No areas of education illustrate the need for consistency and continuity more than the two most foundational academic habits: Reading & mathematics. Emmanuel Christian School begins with phonics. In kindergarten there is simply no more important academic necessity than learning to read. And learning to read requires understanding how English works, English is a phonetic language, so we teach it phonetically. To read requires being able to decode, and to practice decoding enough to gain fluency.

Math works similarly. Reading is foundational as even math texts are written with words. Young children must begin to develop their skills in arithmetic (addition, subtraction, multiplication, division), because arithmetic is the grammar of math. And they shouldn’t merely begin counting and understanding numbers as representations of units, they should also delight in numbers and how they correspond to the world. The chief end of man, according to the Westminster Shorter Catechism, is to glorify God and enjoy Him forever. So we must enjoy God in academics in order to glorify God through academics.

This element of delight is my next argument for starting (and staying) at ECS. If students start education and become convinced they are bad at it, it can be exceedingly hard to recover true joy and passion in learning. As Degas is credited with noting, self-doubt kills ability. This does not mean students will all enjoy every subject equally. We know some students are naturally gifted in math, others in language, others in science, and so on.

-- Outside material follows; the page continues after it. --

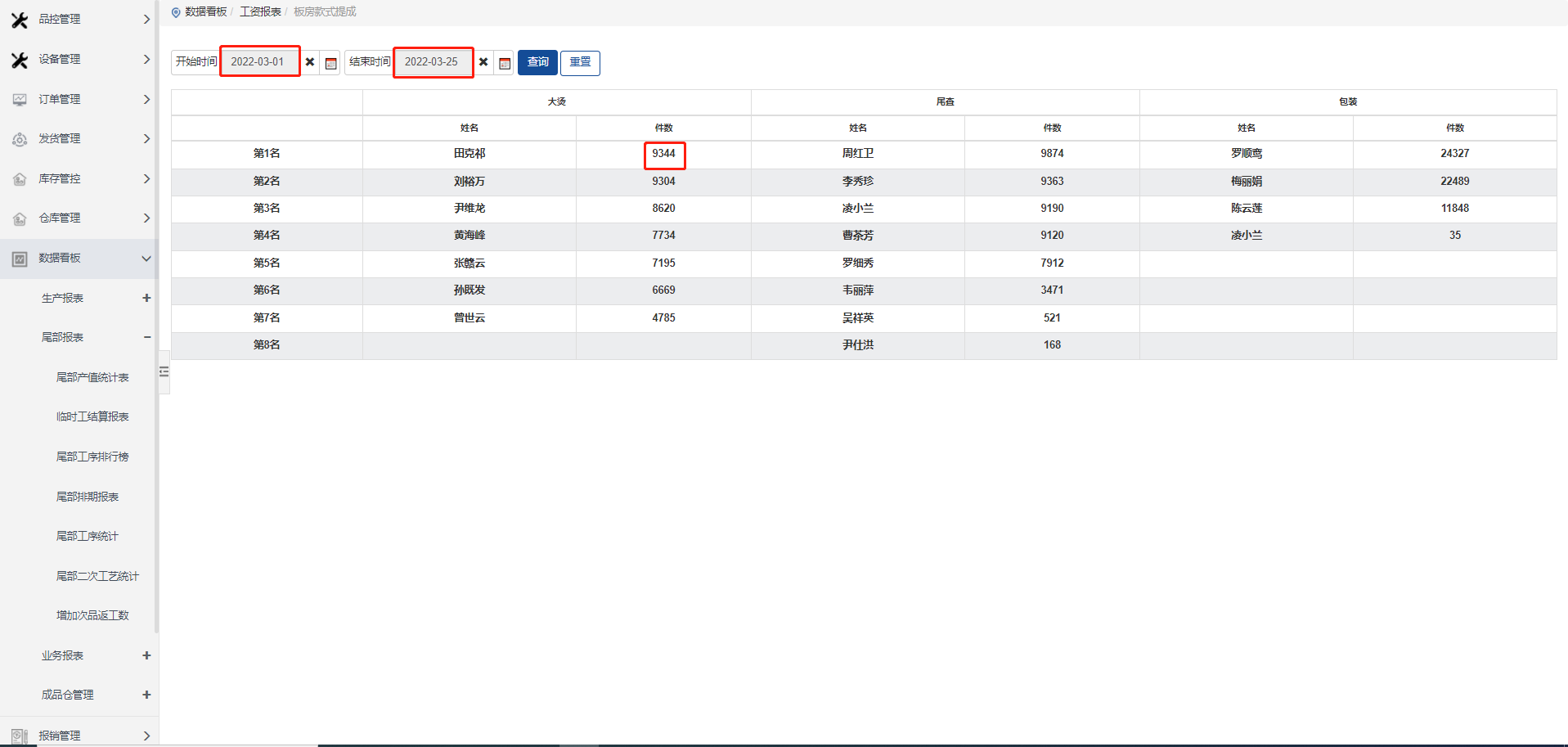
Task: Click the 查询 search button
Action: 537,62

But it does mean every subject should be taught in a way that allows students to see the inherent joy in the subject. My own daughter, who finished kindergarten at ECS last year, often notes her favorite subject is math. I consider that a major win, because it reflects the fact she has been taught to enjoy math. Students will excel at that in which they delight.

And this brings me to the most difficult point I have to address in this post. Students should start (and stay) at ECS because when students start out wrong it is difficult to make up lost ground. We are at a point where grade levels of students transferring in no longer meaningfully connect to where our students are at. That is, it pains me to say, I now must assume a student coming from public school by 5th or 6th grade is 1-2 grade levels behind students who started their academic career at ECS. This is not universally true, but in my third year at ECS it seems the general idea is becoming more prevalent instead of less. If you want your student to attain meaningful learning on par with their developmental abilities, you should start on the right foot in kindergarten at ECS.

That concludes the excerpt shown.